Instruction A:
Summarize the comment on the backlash against JS in two sentences.
Instruction B:
Carry on the comment on the backlash against JS from its final sentence.

Selected text:
########

That's a lot of what this backlash against JS is. Some of the criticism is
warranted, but a lot of it isn't, it comes from people who have never done
anything other than sneer at the language, and for every issue JS has, you can
find a matching issue in another language that either a) isn't a problem
because there are idiomatic solutions or b) everyone in the choir knows it's
dumb but they don't say it to outsiders, because why advertise your
weaknesses?

JS today is very expressive (more expressive than Python simply due to good
lambdas - not to pick on Python but it's a language that doesn't get the hate
of a JS or Go), it's been fast for awhile, it's got a dozen new interesting
frameworks, the tooling keeps getting better, etc. This can either scare you
or represent opportunity.

########

Given material:

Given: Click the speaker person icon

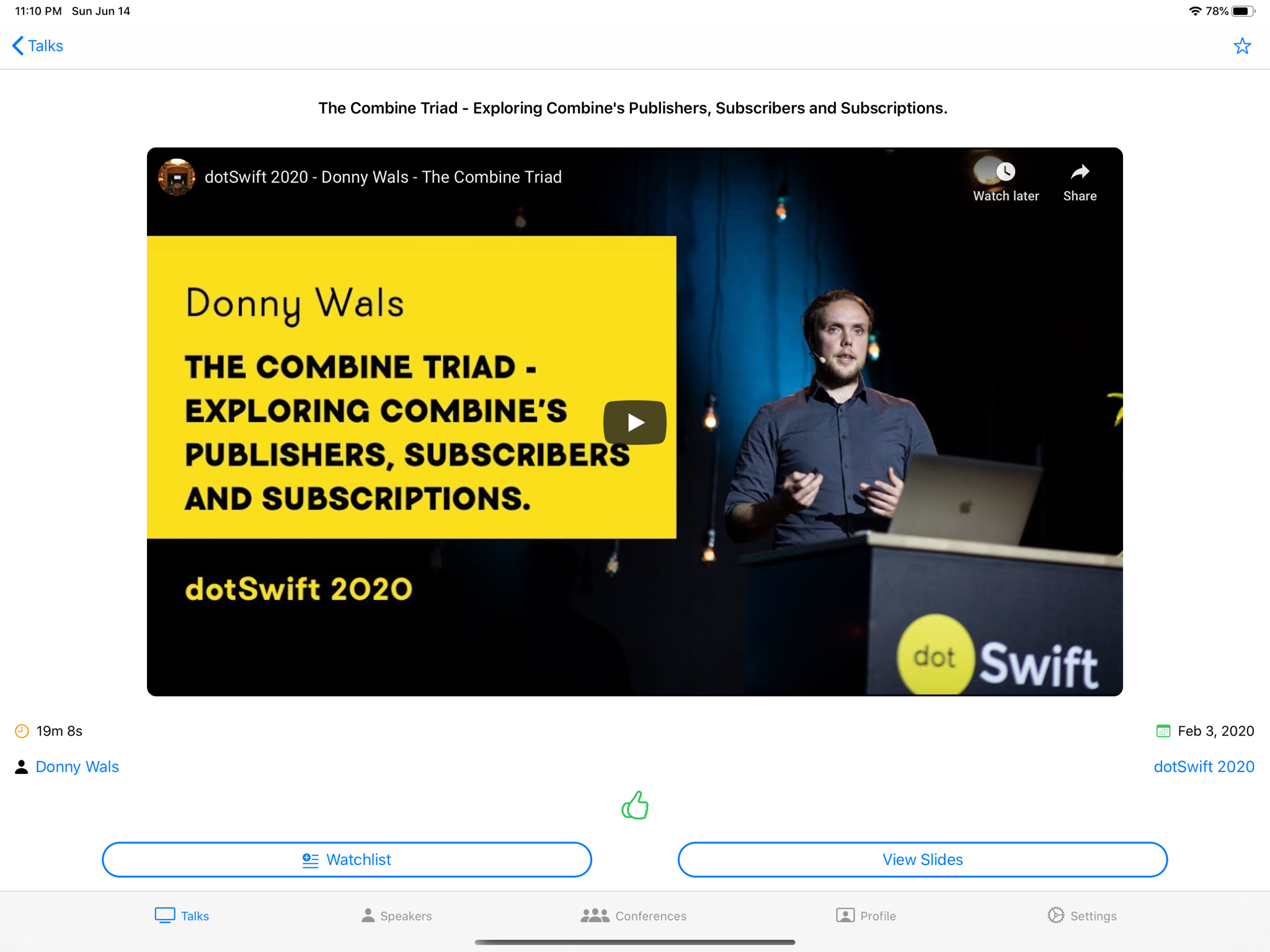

########

Output A:
Some criticism of JS is warranted, but much of it comes from people who only sneer at the language, and every JS issue has a counterpart in other languages that is either solved idiomatically or quietly acknowledged as dumb by insiders. JS today is very expressive, has been fast for a while, and has new frameworks and improving tooling, which can either scare you or represent opportunity.

Output B:
We've got a 5k line JS app. It was written by people who weren't programmers,
in a jQuery/d3 ball (it was still an impressive interface). Over the summer
we've converted it to Mithril and modern JS, now it's half the size, our dev
environment is setup with a simple npm install and npm start, we have reusable
components that multiple people can grok and use, it only takes a 20 line
webpack file to do this all, and before the summer started none of us had used
the framework.

It's amazing what it has enabled us to do and how simple the whole stack is.
I've been building desktop apps and small intranet web apps for a decade, they
don't hold a candle to what's possible if you harness this stuff. People can
complain all they want but this is what progress looks like. Someone might not
think it's cool that you can write an interactive single page application in
50 lines of code that anyone in the world can access, but isn't that what we
wanted?

It takes a day to grok this stuff, a week to build interesting stuff in it.
It's worth the investment, you might actually learn to do things you couldn't
before. That's fun.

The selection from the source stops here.